WORK TASK
Produce the full set of records below once more, exactly as they stand.

TASK INPUT
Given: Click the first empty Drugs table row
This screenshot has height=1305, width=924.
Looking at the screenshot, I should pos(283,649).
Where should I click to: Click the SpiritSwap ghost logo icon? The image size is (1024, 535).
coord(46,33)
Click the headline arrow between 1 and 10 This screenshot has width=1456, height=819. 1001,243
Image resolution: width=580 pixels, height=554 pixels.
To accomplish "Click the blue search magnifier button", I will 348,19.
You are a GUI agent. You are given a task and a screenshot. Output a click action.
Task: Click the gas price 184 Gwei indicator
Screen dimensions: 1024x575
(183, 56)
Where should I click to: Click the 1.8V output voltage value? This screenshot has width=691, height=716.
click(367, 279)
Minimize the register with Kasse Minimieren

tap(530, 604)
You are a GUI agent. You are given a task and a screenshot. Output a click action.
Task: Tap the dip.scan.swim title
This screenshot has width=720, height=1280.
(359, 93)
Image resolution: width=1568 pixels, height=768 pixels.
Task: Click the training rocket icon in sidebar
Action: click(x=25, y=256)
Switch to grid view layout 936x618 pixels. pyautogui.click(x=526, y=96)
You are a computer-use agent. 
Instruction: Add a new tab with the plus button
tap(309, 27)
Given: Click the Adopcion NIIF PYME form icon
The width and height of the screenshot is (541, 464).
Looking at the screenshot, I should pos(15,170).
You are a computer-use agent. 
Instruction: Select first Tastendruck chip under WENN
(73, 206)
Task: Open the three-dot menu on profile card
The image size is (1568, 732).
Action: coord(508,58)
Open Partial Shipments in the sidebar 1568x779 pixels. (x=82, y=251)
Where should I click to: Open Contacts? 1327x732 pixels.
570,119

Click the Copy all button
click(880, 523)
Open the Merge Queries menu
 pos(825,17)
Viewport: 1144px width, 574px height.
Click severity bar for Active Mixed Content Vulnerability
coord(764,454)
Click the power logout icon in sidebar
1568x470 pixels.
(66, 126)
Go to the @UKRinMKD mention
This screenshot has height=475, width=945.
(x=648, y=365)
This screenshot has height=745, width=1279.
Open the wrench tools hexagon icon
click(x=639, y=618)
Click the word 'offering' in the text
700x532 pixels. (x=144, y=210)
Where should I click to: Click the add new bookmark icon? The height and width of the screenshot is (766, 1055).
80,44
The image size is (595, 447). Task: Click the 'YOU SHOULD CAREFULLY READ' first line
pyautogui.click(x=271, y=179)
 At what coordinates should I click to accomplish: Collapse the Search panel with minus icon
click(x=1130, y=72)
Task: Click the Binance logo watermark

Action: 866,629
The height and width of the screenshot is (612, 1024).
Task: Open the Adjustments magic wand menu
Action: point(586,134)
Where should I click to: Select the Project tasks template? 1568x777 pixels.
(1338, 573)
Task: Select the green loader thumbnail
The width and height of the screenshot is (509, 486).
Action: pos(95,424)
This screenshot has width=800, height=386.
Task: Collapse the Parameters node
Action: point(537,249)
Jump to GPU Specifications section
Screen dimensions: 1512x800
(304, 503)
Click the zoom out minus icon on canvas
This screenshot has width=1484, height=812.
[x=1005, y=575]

WRITTEN RESPONSE
Given: Click the first empty Drugs table row
This screenshot has height=1305, width=924.
Looking at the screenshot, I should pos(283,649).
Where should I click to: Click the SpiritSwap ghost logo icon? The image size is (1024, 535).
coord(46,33)
Click the headline arrow between 1 and 10 This screenshot has width=1456, height=819. 1001,243
Image resolution: width=580 pixels, height=554 pixels.
To accomplish "Click the blue search magnifier button", I will 348,19.
You are a GUI agent. You are given a task and a screenshot. Output a click action.
Task: Click the gas price 184 Gwei indicator
Screen dimensions: 1024x575
(183, 56)
Where should I click to: Click the 1.8V output voltage value? This screenshot has width=691, height=716.
click(367, 279)
Minimize the register with Kasse Minimieren

tap(530, 604)
You are a GUI agent. You are given a task and a screenshot. Output a click action.
Task: Tap the dip.scan.swim title
This screenshot has width=720, height=1280.
(359, 93)
Image resolution: width=1568 pixels, height=768 pixels.
Task: Click the training rocket icon in sidebar
Action: click(x=25, y=256)
Switch to grid view layout 936x618 pixels. pyautogui.click(x=526, y=96)
You are a computer-use agent. 
Instruction: Add a new tab with the plus button
tap(309, 27)
Given: Click the Adopcion NIIF PYME form icon
The width and height of the screenshot is (541, 464).
Looking at the screenshot, I should pos(15,170).
You are a computer-use agent. 
Instruction: Select first Tastendruck chip under WENN
(73, 206)
Task: Open the three-dot menu on profile card
The image size is (1568, 732).
Action: coord(508,58)
Open Partial Shipments in the sidebar 1568x779 pixels. (x=82, y=251)
Where should I click to: Open Contacts? 1327x732 pixels.
570,119

Click the Copy all button
click(880, 523)
Open the Merge Queries menu
 pos(825,17)
Viewport: 1144px width, 574px height.
Click severity bar for Active Mixed Content Vulnerability
coord(764,454)
Click the power logout icon in sidebar
1568x470 pixels.
(66, 126)
Go to the @UKRinMKD mention
This screenshot has height=475, width=945.
(x=648, y=365)
This screenshot has height=745, width=1279.
Open the wrench tools hexagon icon
click(x=639, y=618)
Click the word 'offering' in the text
700x532 pixels. (x=144, y=210)
Where should I click to: Click the add new bookmark icon? The height and width of the screenshot is (766, 1055).
80,44
The image size is (595, 447). Task: Click the 'YOU SHOULD CAREFULLY READ' first line
pyautogui.click(x=271, y=179)
 At what coordinates should I click to accomplish: Collapse the Search panel with minus icon
click(x=1130, y=72)
Task: Click the Binance logo watermark

Action: 866,629
The height and width of the screenshot is (612, 1024).
Task: Open the Adjustments magic wand menu
Action: point(586,134)
Where should I click to: Select the Project tasks template? 1568x777 pixels.
(1338, 573)
Task: Select the green loader thumbnail
The width and height of the screenshot is (509, 486).
Action: pos(95,424)
This screenshot has width=800, height=386.
Task: Collapse the Parameters node
Action: point(537,249)
Jump to GPU Specifications section
Screen dimensions: 1512x800
(304, 503)
Click the zoom out minus icon on canvas
This screenshot has width=1484, height=812.
[x=1005, y=575]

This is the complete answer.